Proxmox Cluster Network Design: Corosync, Migration, Storage, and Management

A Proxmox cluster where all services run over a single network works — until it does not. The moment a Ceph rebalance saturates the bandwidth, live migrations stall, and Corosync loses its heartbeat, the entire cluster goes down.

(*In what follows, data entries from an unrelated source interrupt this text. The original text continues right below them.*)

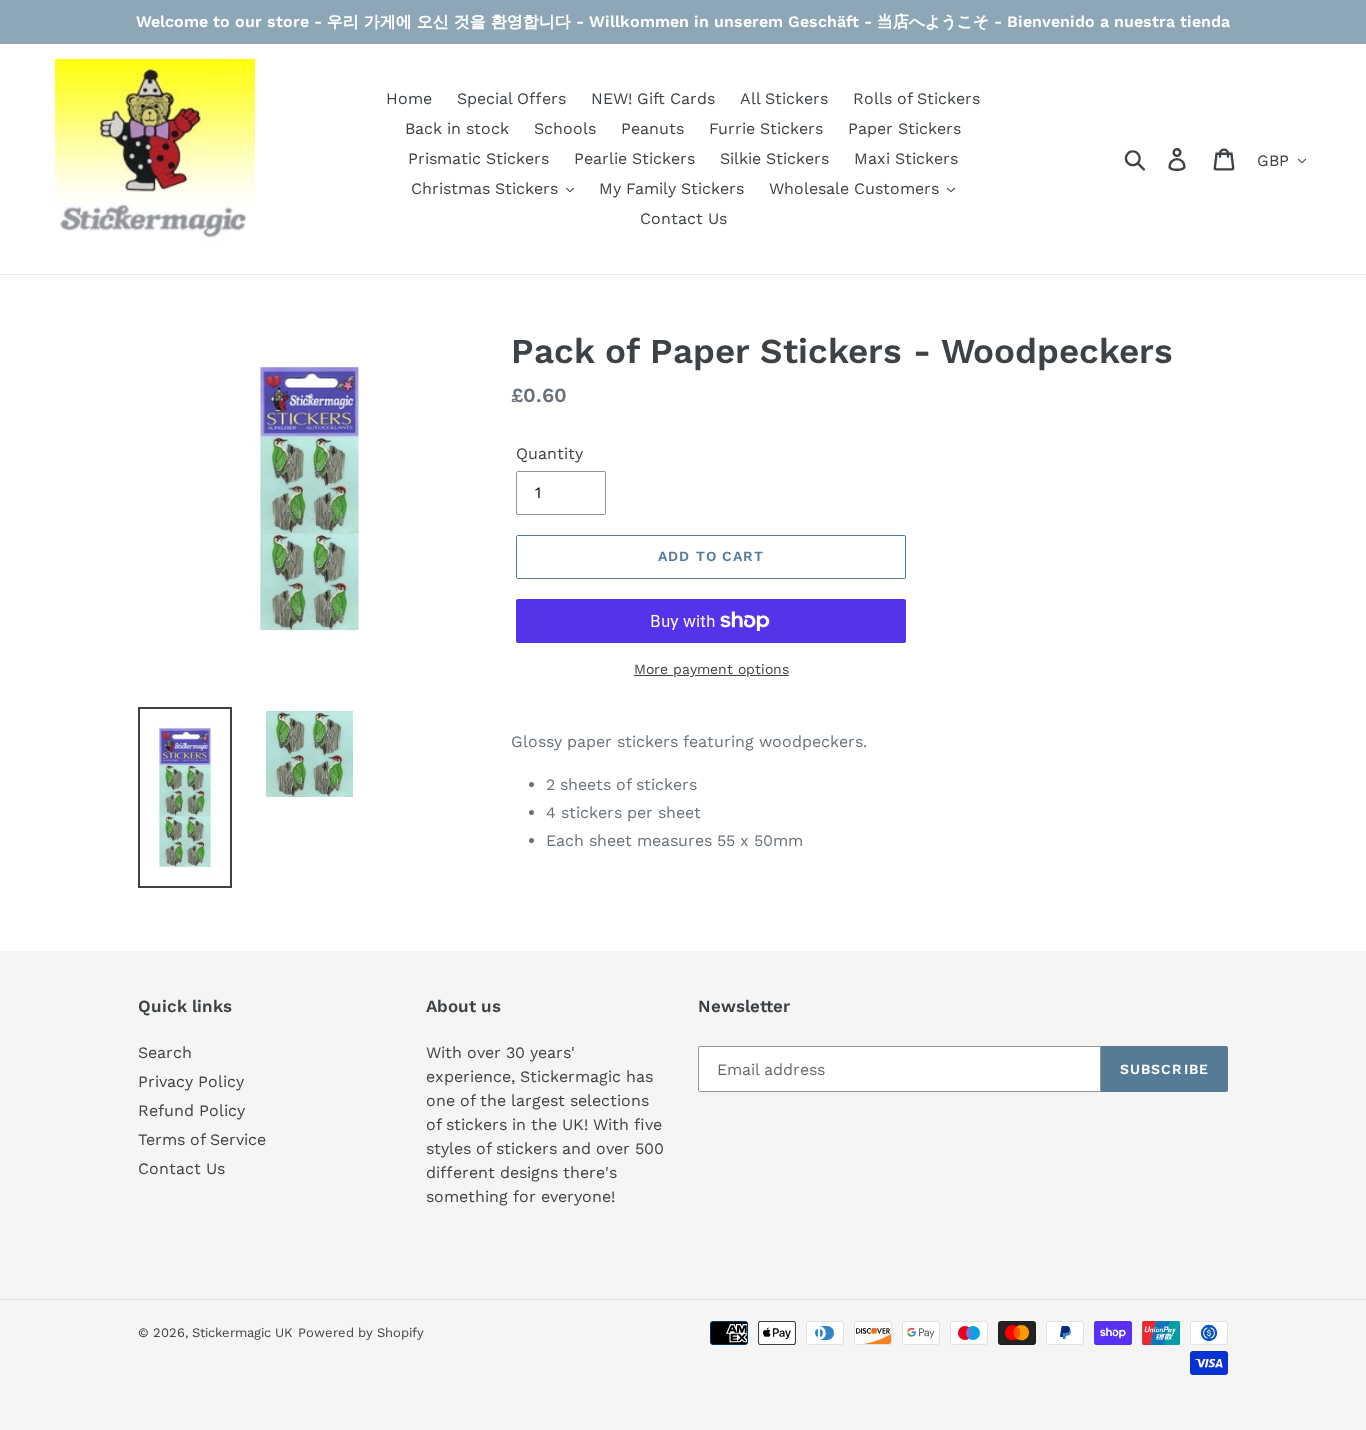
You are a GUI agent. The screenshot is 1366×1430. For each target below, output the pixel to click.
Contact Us (181, 1168)
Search (165, 1052)
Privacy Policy (191, 1081)
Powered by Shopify (361, 1332)
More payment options (711, 669)
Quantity (549, 453)
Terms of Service (202, 1139)
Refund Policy (191, 1110)
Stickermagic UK (242, 1332)
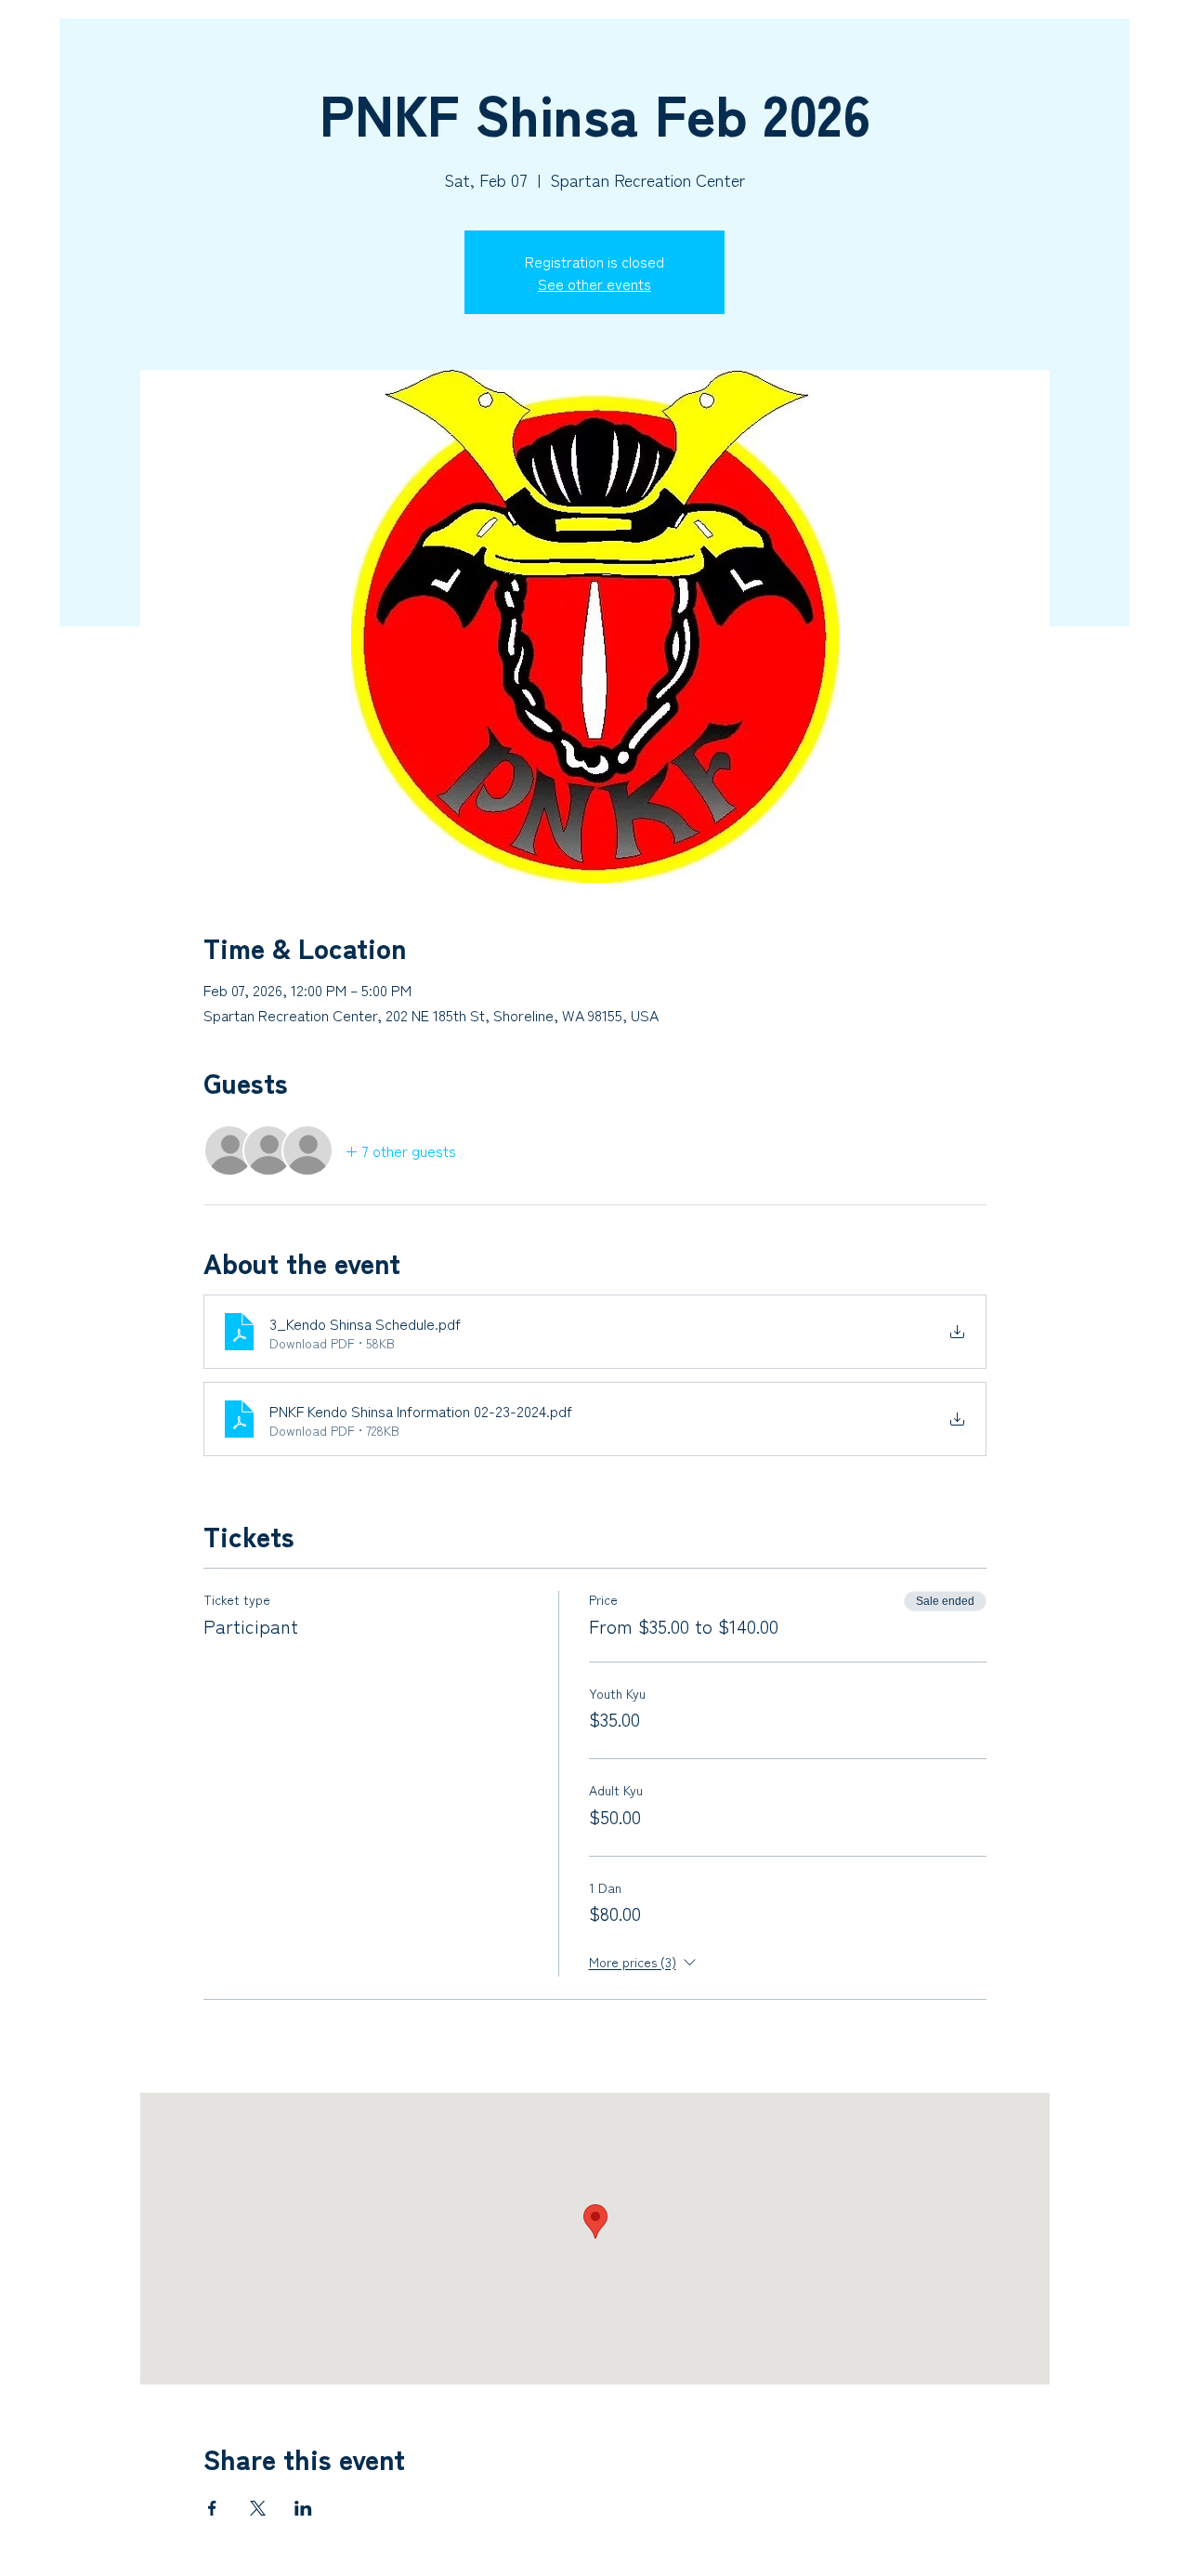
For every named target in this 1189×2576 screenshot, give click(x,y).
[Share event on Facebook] (212, 2508)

Professional network design separates the different traffic types and prevents exactly these scenarios.

The Four Traffic Types in a Proxmox Cluster

Every Proxmox cluster produces four fundamentally different types of network traffic:

Traffic Type	Characteristics	Requirements
Corosync	Small packets, extremely latency-sensitive	< 2 ms RTT, dedicated network
Migration	Burst traffic, high bandwidth	10 Gbit/s+, must not impact other networks
Storage	Constant throughput, IOPS-sensitive	10–25 Gbit/s, Jumbo Frames
Management	Low volume, but critical	Reachability, security

The golden rule: Corosync traffic must never compete with storage or migration traffic. A delayed heartbeat leads to a fencing event — and consequently unwanted VM restarts.

Corosync Ring: The Cluster’s Nervous System

Corosync is the cluster communication protocol that monitors the state of all nodes. It regularly sends heartbeat packets and expects responses within tight time windows.

Dedicated Corosync Network

For Corosync, a simple Layer 2 network without routers or firewalls is sufficient:

# /etc/network/interfaces — Corosync interface
auto ens18f1
iface ens18f1 inet static
    address 10.10.10.1/24
    mtu 1500

On additional nodes, configure analogously with 10.10.10.2/24 and 10.10.10.3/24. Use a separate physical interface or a dedicated VLAN.

Corosync with Two Rings (Redundancy)

Proxmox has supported multiple Corosync links since PVE 6. Always configure at least two links on separate physical paths:

# Show Corosync links
pvecm status | grep -A5 "link"

# Add second link (on all nodes simultaneously)
pvecm link update 1 --address 10.10.20.1

The first link (Link 0) uses, for example, the 10.10.10.0/24 network via Switch A, while the second link (Link 1) uses 10.10.20.0/24 via Switch B. If one switch fails, the cluster remains functional.

Corosync Tuning

The default timeouts are suitable for most environments but can be adjusted for unstable networks:

# /etc/pve/corosync.conf (excerpt)
totem {
    token: 3000          # Timeout in ms (default: 1000)
    token_retransmits_before_loss_const: 6
    join: 60
    consensus: 3600      # must be > 1.2 * token
}

Caution: Higher timeouts mean slower failure detection. Only increase values if network latency requires it.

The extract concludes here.